Copy out all lines bearing the word "Given" from the listing below.
-----
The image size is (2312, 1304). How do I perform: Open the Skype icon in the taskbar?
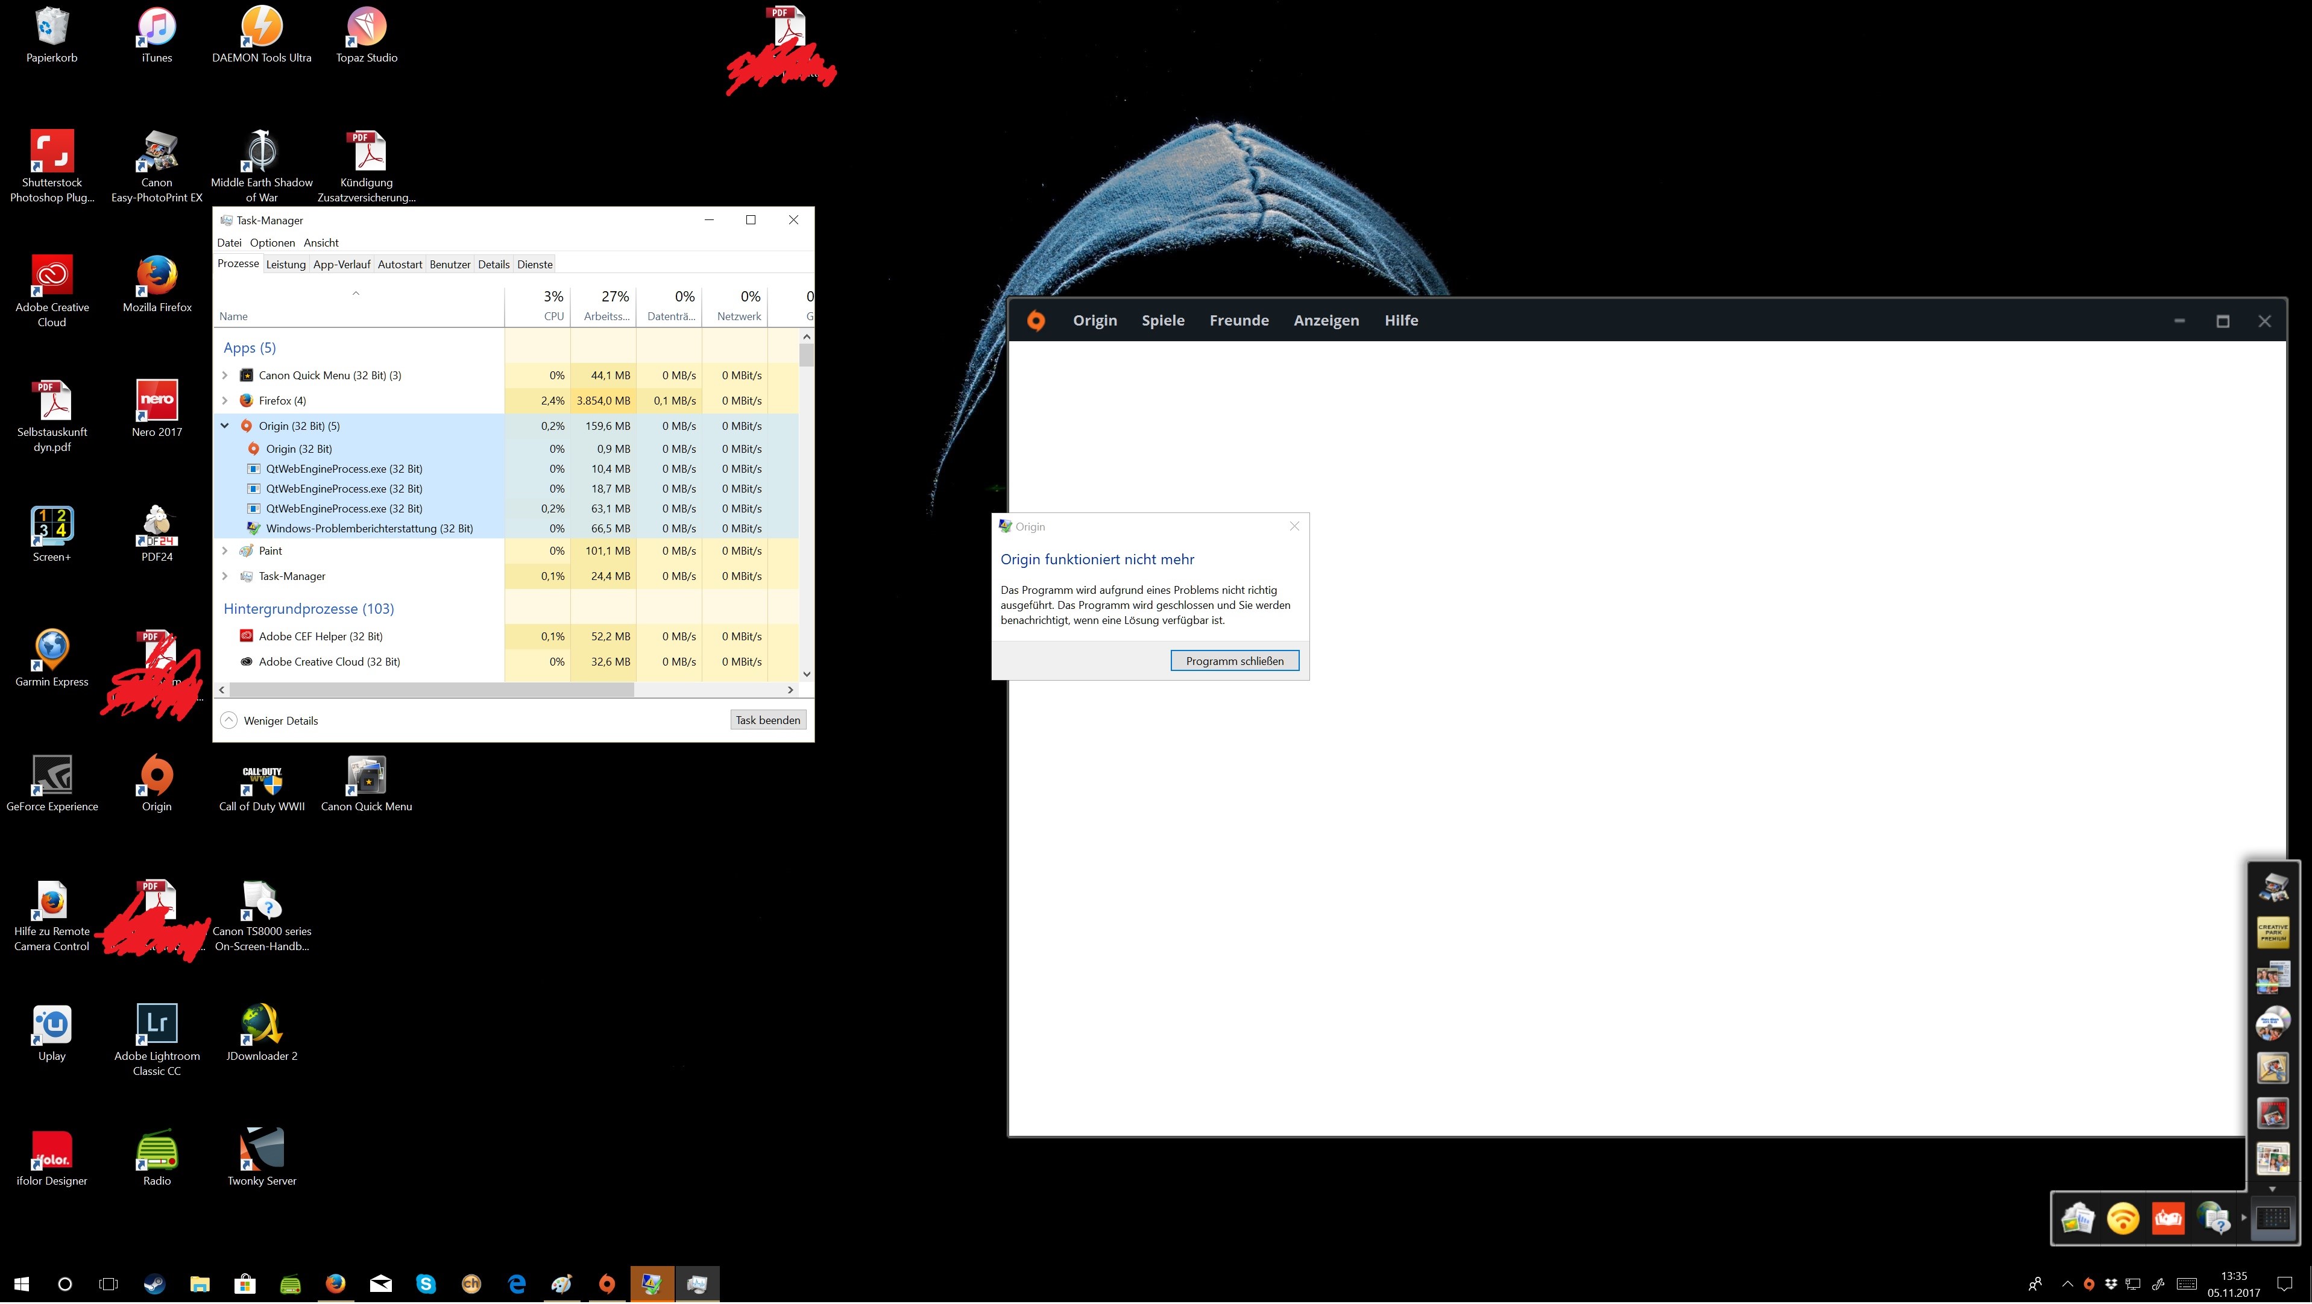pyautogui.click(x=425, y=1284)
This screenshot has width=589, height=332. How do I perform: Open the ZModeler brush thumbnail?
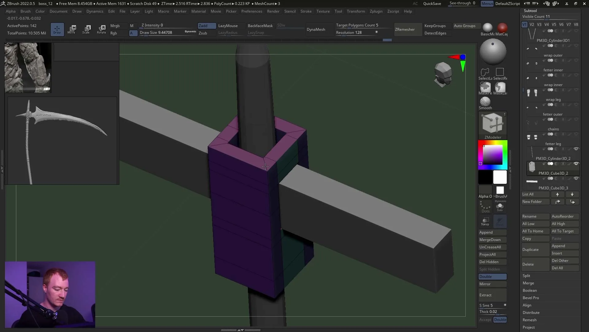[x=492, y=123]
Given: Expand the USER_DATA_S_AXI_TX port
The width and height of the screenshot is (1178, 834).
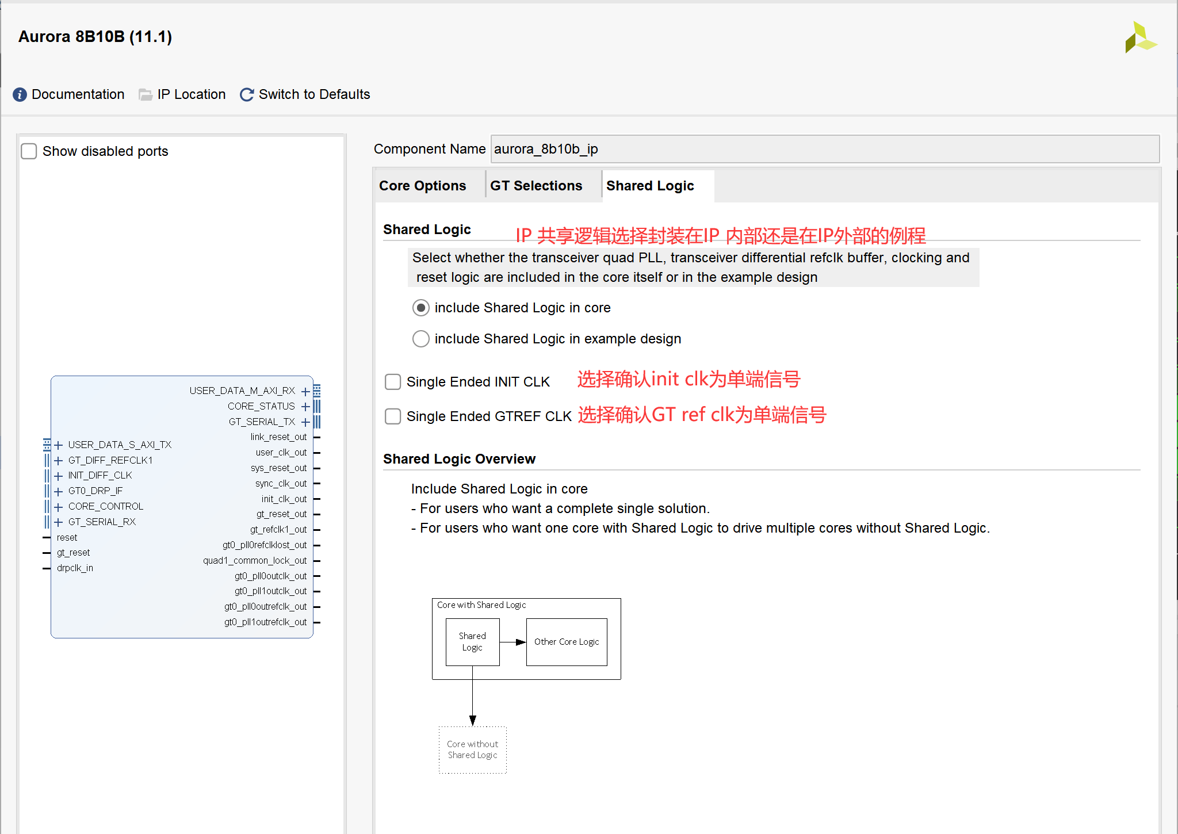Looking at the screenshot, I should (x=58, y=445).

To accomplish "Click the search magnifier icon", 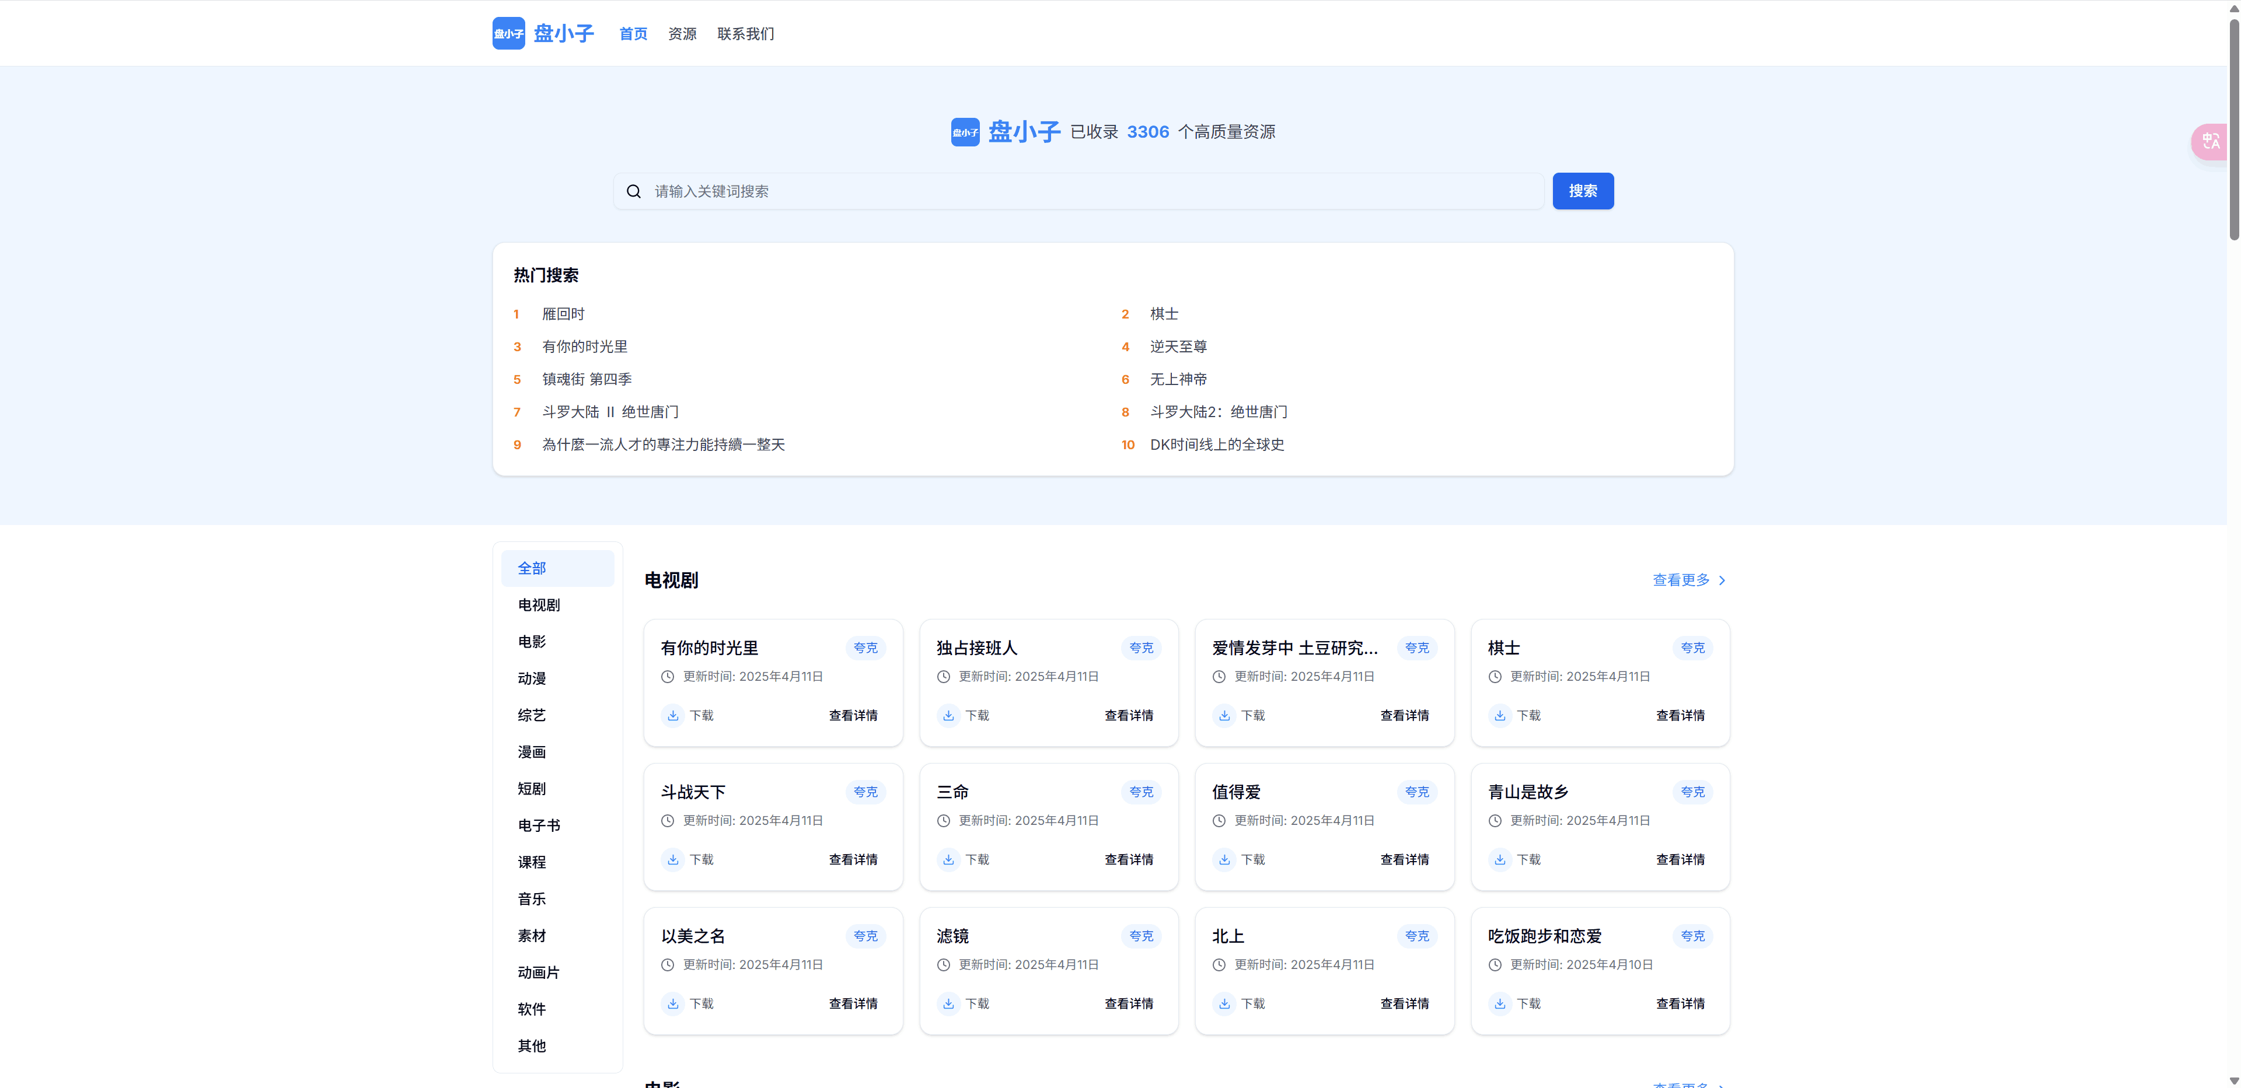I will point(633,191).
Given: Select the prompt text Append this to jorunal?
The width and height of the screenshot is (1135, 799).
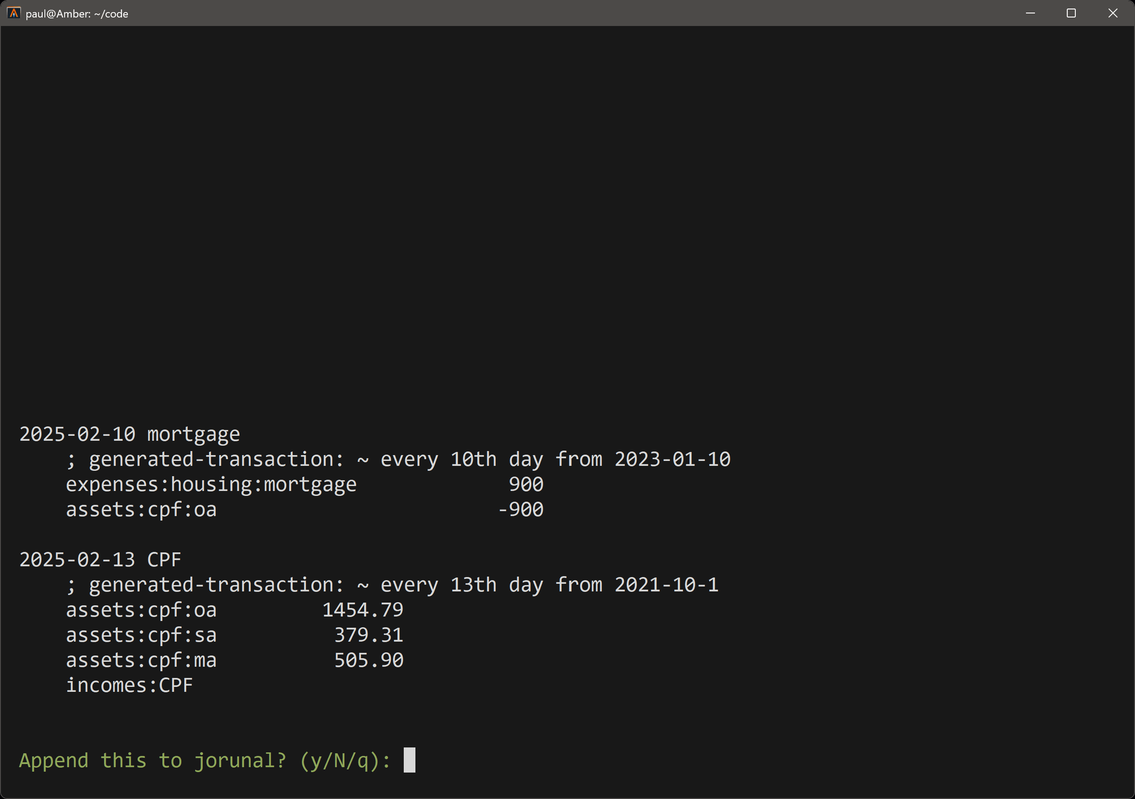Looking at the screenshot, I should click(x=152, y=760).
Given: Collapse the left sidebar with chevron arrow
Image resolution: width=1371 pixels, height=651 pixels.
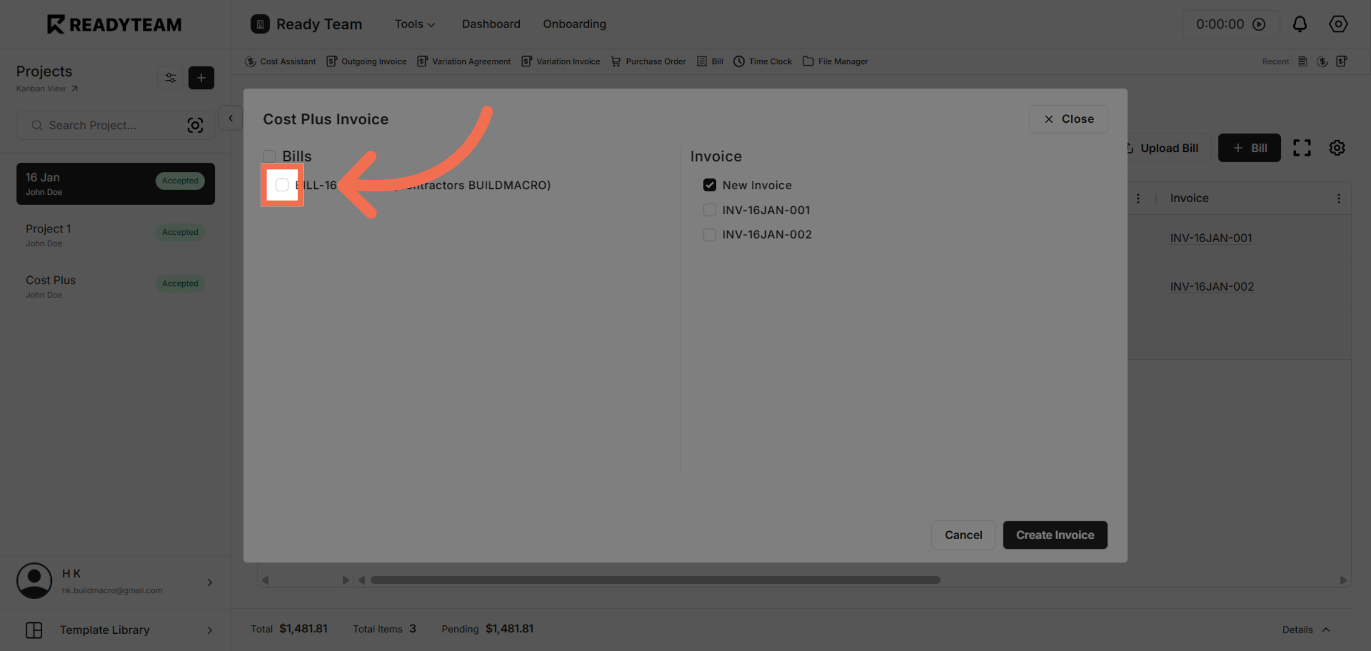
-----
OUTPUT OF THE TASK:
Given: Expand the USER_DATA_S_AXI_TX port
Given: Select the prompt text Append this to jorunal?
Given: Collapse the left sidebar with chevron arrow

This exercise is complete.